The light then passes through another layer of jelly, the vitreous humor,
until it reaches the retina. The retina contains many nerve cells necessary
for detecting light. There is one spot on the retina that produces the
best images. This area is known as the fovea. There are two types of light-sensitive
nerve cells, known as cone and rods. The fovea consists mainly of cones,
while the surrounding area contains mostly rods. The reason for this is
that cone cells work very well in bright light, while rods work well in
dim light. When light waves reach these cones and rods, they produce chemical
energy. A sodium-potassium pump sends electrical signals to the brain to
produce the sensation of light. During the day, the rod cells are overloaded
by too much light and thus stop working. Since the eye uses a convex lens
to focus light, the resulting image appears upside-down on the retina.
The brain simply learns to flip the image the right way.

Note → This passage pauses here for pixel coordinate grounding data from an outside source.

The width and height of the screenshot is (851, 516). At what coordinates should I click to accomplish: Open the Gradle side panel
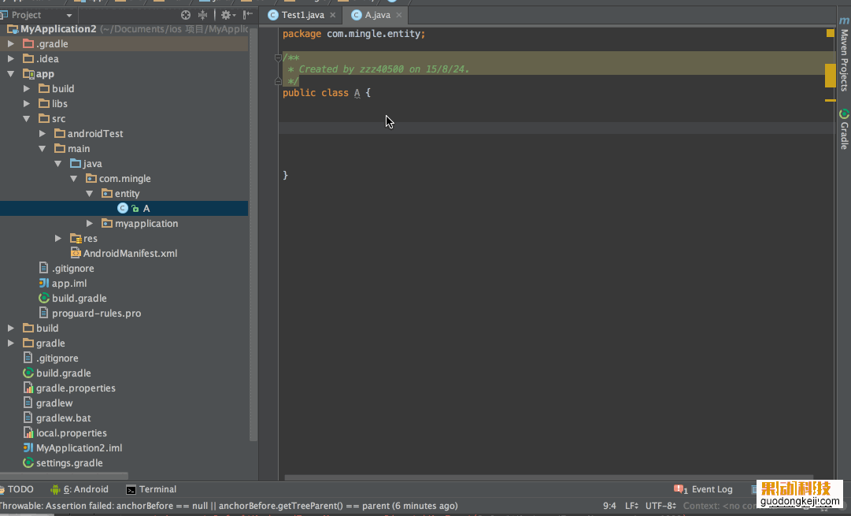(844, 130)
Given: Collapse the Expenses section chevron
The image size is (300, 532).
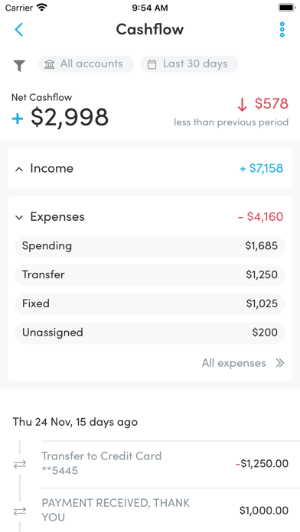Looking at the screenshot, I should point(19,217).
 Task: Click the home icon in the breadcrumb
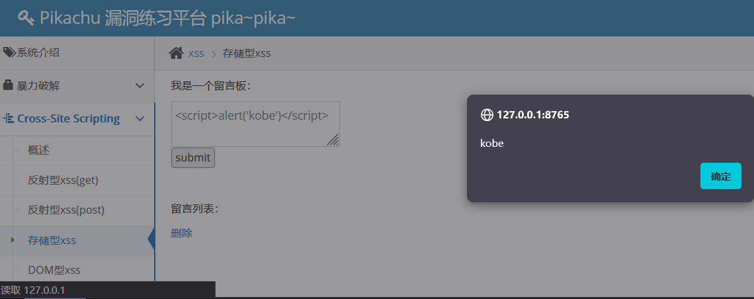point(176,53)
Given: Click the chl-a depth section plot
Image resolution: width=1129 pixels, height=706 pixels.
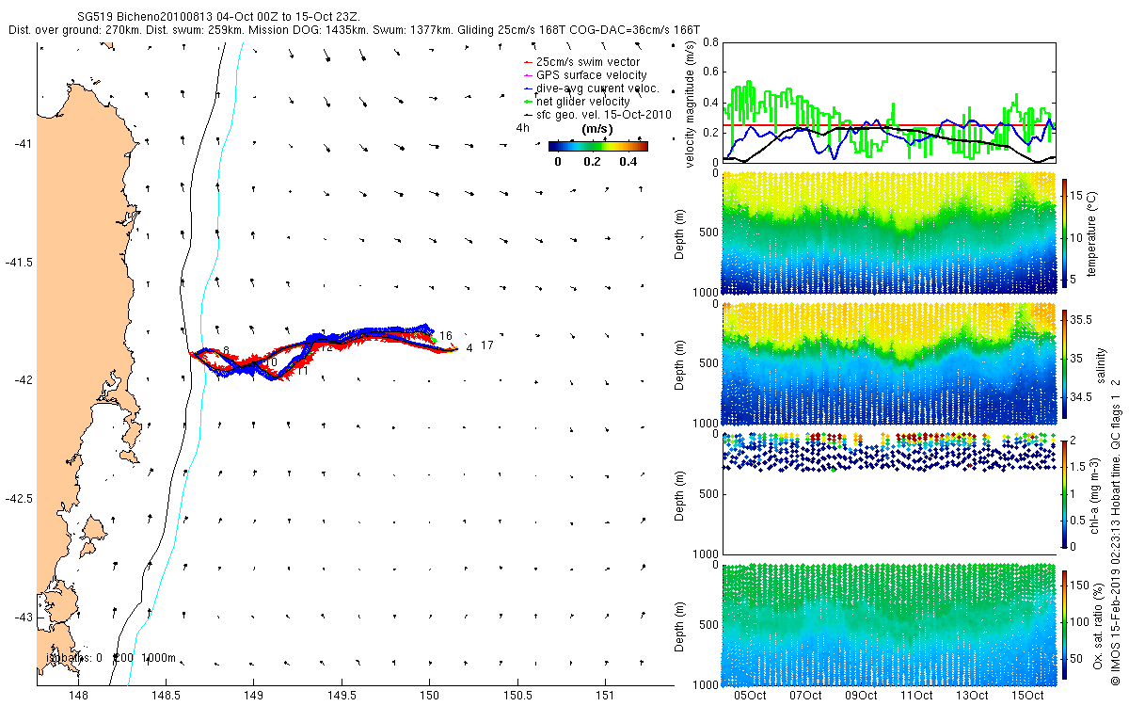Looking at the screenshot, I should pyautogui.click(x=889, y=492).
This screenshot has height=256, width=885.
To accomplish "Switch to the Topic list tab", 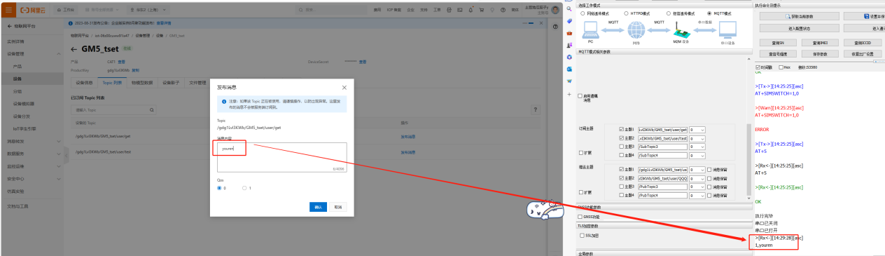I will pyautogui.click(x=113, y=83).
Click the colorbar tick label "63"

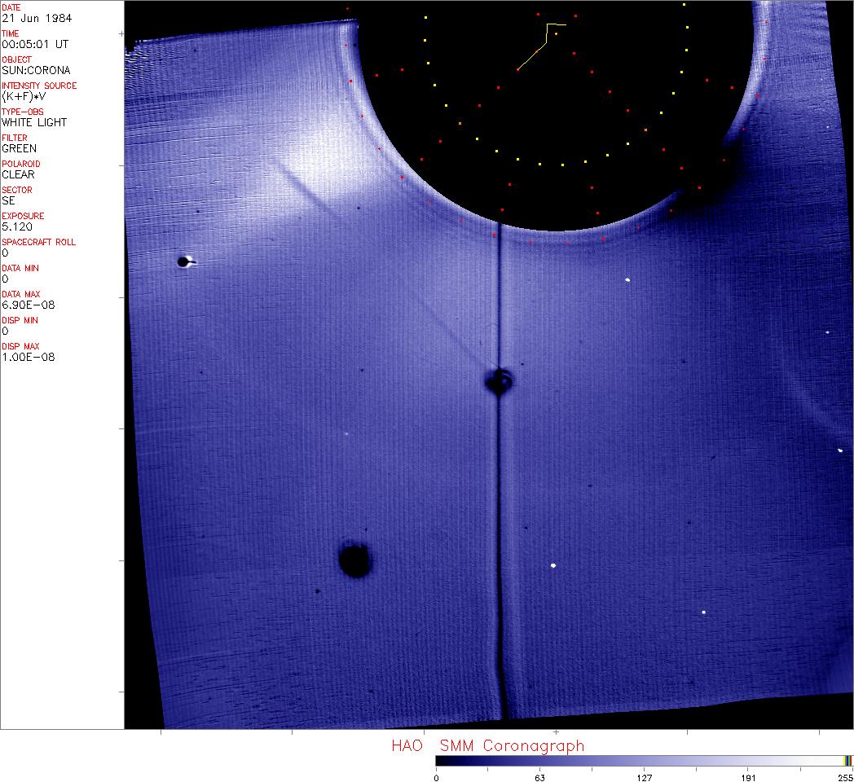539,777
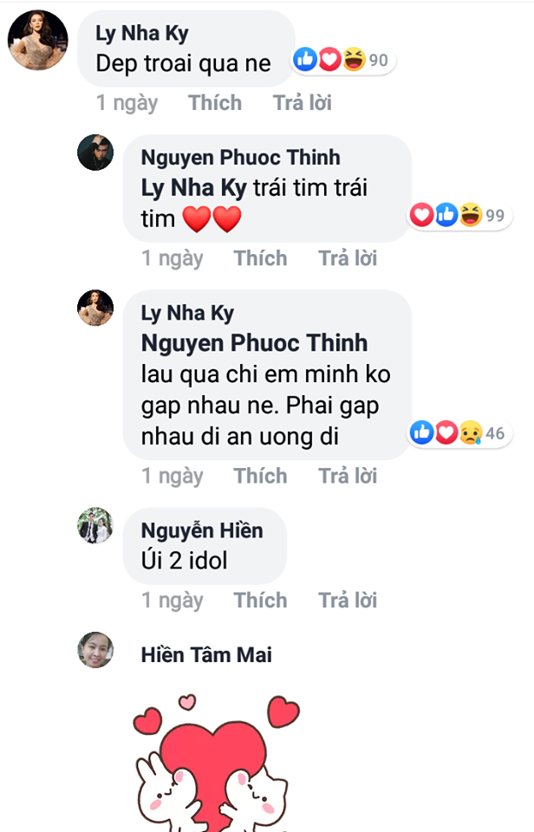Open Hiền Tâm Mai's profile picture
Image resolution: width=534 pixels, height=832 pixels.
point(95,650)
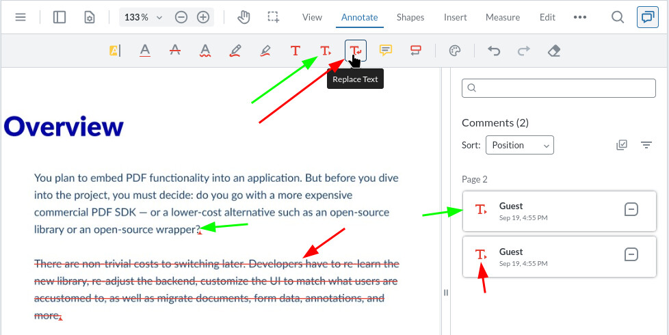Toggle the comments panel button
Screen dimensions: 669x335
(x=646, y=17)
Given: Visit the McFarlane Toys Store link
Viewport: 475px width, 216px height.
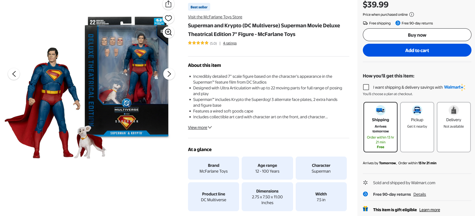Looking at the screenshot, I should pyautogui.click(x=215, y=17).
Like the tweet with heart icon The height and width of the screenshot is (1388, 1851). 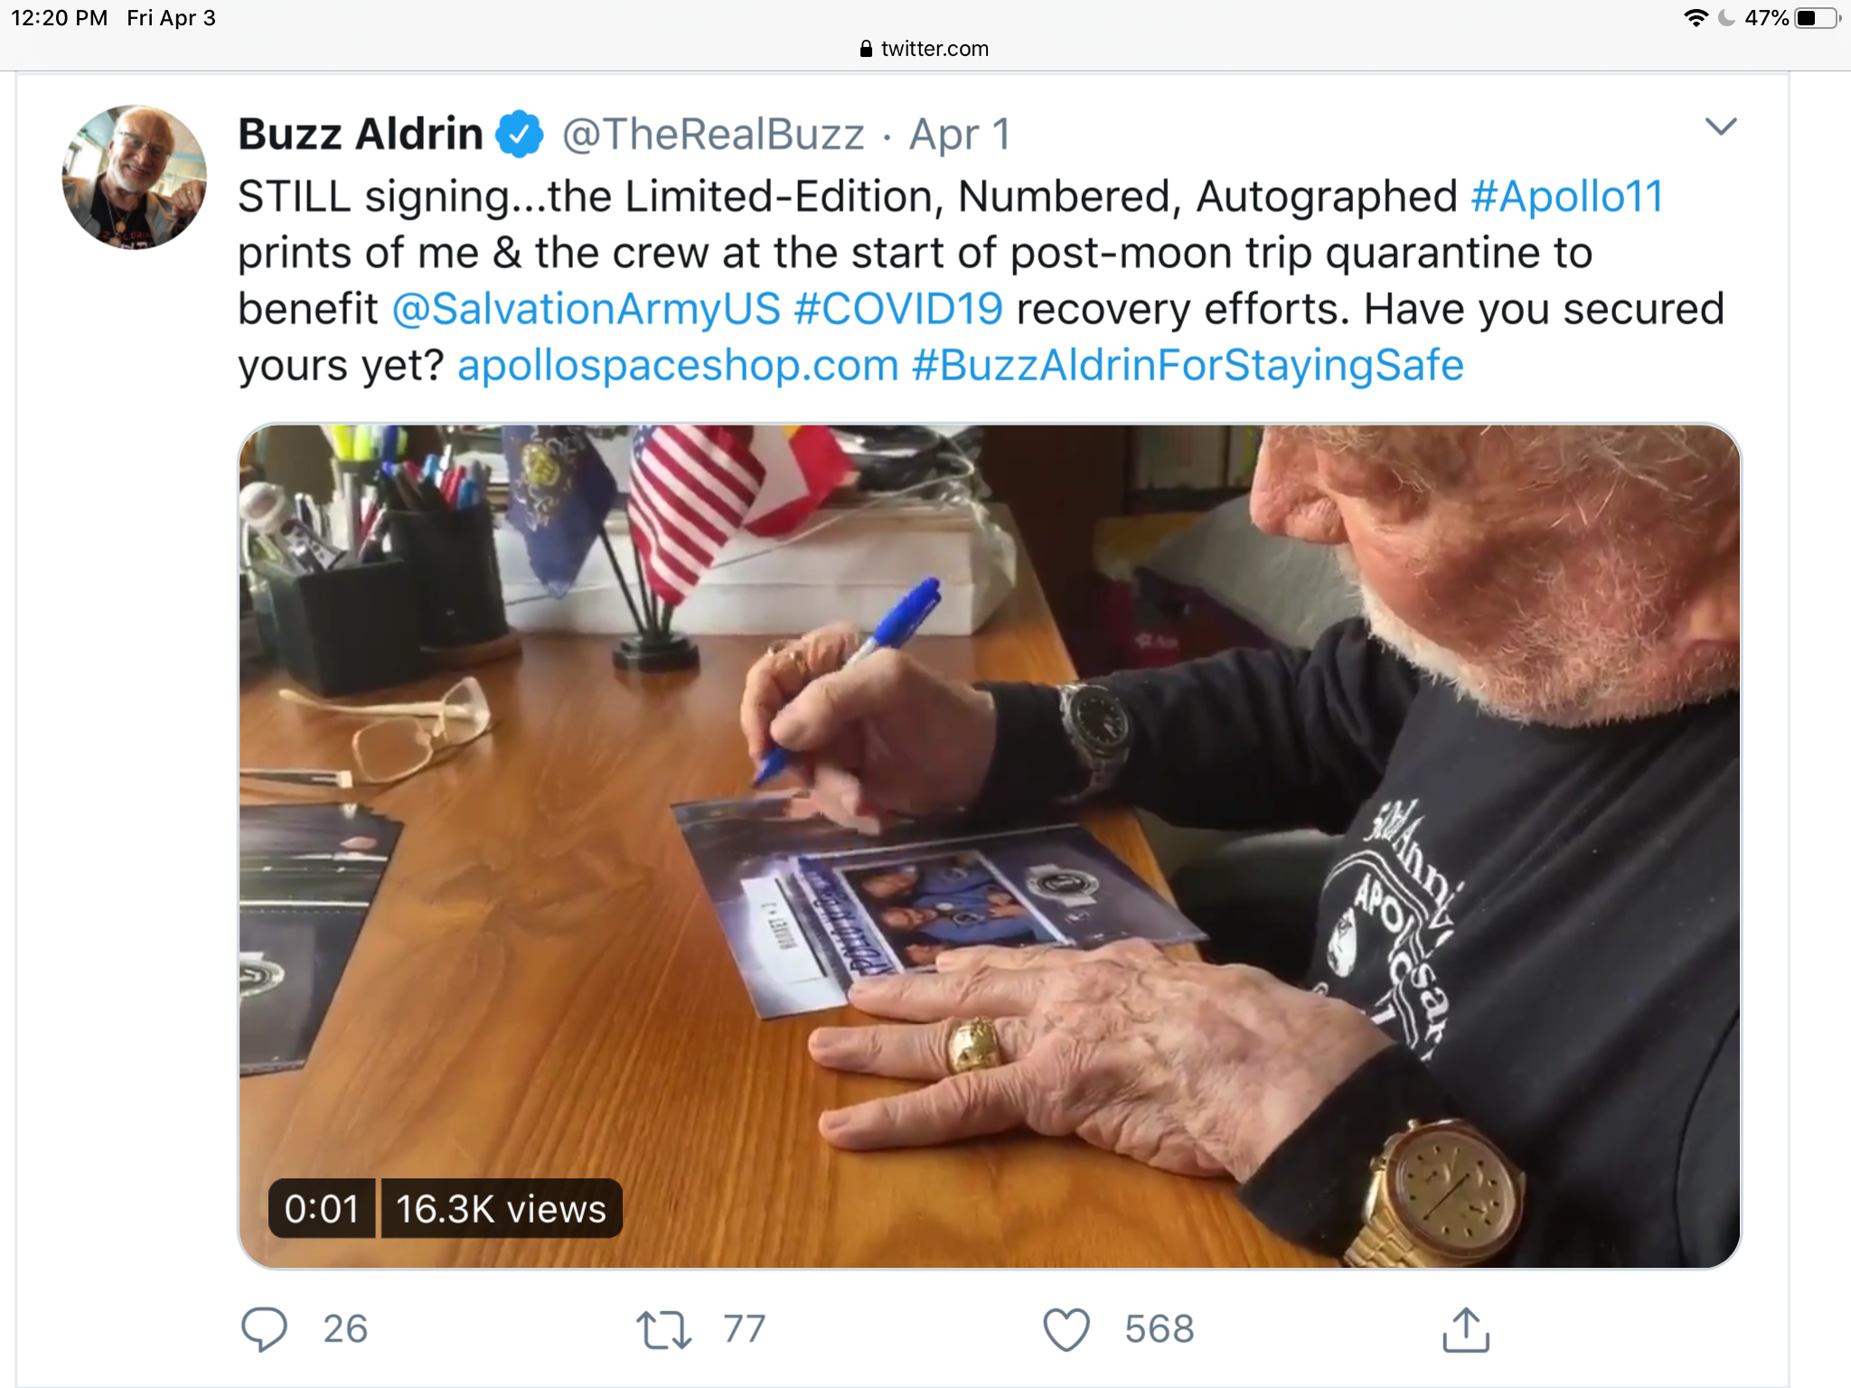tap(1066, 1330)
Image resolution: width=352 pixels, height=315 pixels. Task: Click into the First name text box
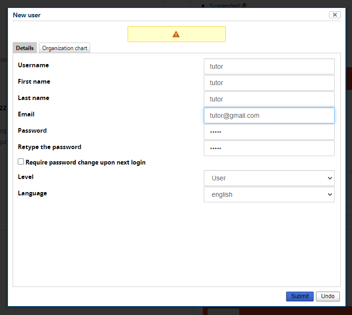coord(269,83)
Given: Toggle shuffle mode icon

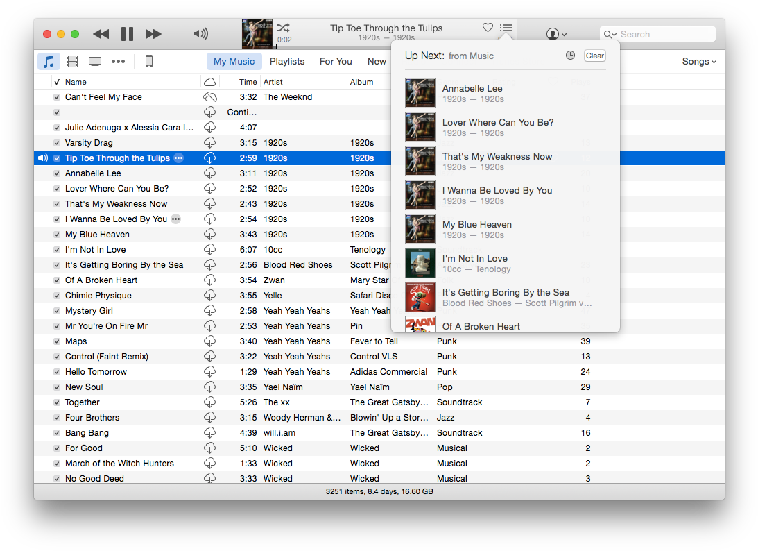Looking at the screenshot, I should point(283,28).
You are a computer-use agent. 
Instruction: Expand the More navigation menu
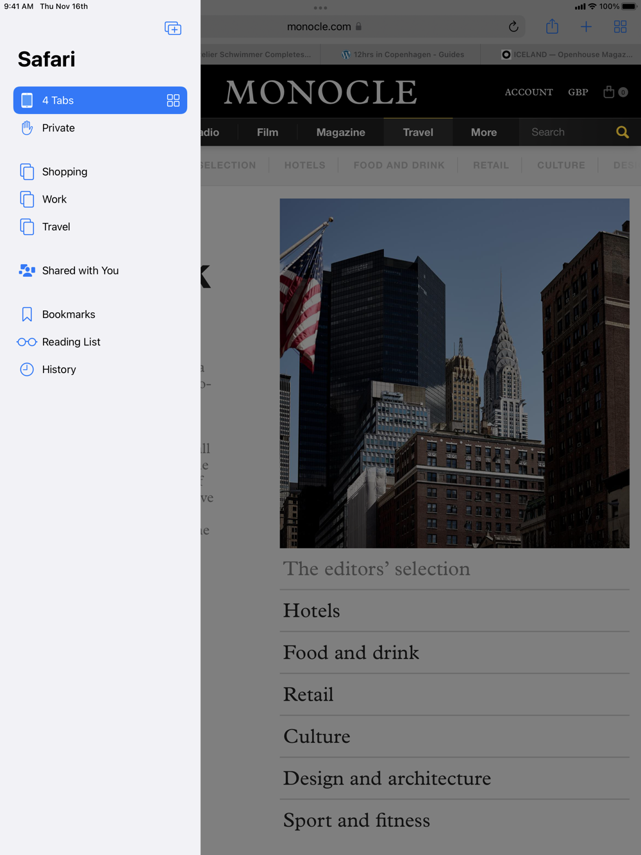point(483,132)
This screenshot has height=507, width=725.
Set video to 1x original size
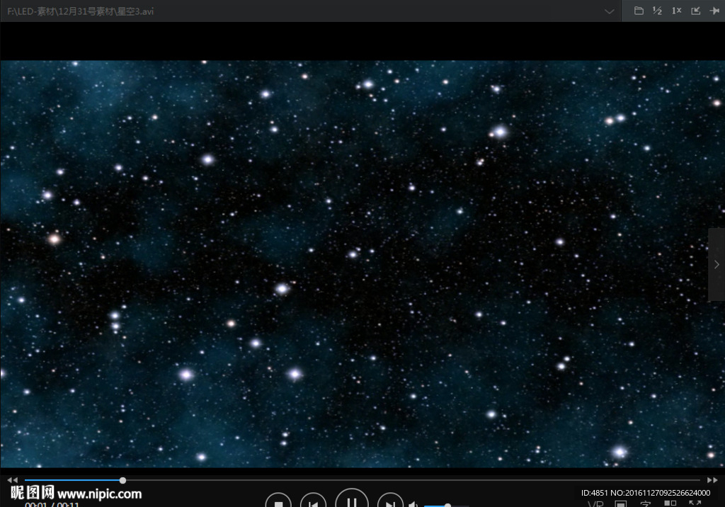point(676,11)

However, there
is one spot on the retina where nothing is seen. This is known as a blind
spot where there are neither rods nor cones. The brain simply takes the
image from the other eye and fills it in.
However, eyes (and lenses) are not perfect. Normal vision is the ability to see from infinity down to 25cm. The eyes of a farsighted person are too short, foc using light behind the retina and they require a convex lens to refocus the light. A nearsighted person (like me) can see near objects but other objects are focused in front of the retina. Here the eye is too long and requires a concave lens to refocus light as appropriate. When a lens is curved in more in different directions, an astigmatism results and eyes do not form sharp images, thus requiring cylindrical lenses to fix the problem.
As previously stated, not all lenses are perfect. Distortions in images
are called aberrations. By combining
several lenses, the effects of aberrations can be minimized. Spherical
aberration results from some light focusing in front of or behind the focal
point and can be remedied by covering the sides of a lens. Chromatic aberration
results when light partially disperses in a lens. In modern times, however,
lenses have been replaced by such techniques as contact lenses or RK surgery
to correct the eye’s problems.
In conclusion, lenses refract parallel light rays so they cross or appear to have crossed at the focal point. A converging lens is thicker in the middle and forms magnified virtual images when an object is within the focal length of the lens. Converging lenses produce real images when the object is far from the lens. Diverging lenses, on the other hand, are thin in the middle and always form reduced virtual images. Several instruments that use lenses are telescopes, cameras, compound microscopes and projectors. Lastly, the human eye refracts light and focuses it on the retina with or without the help of corrective lenses.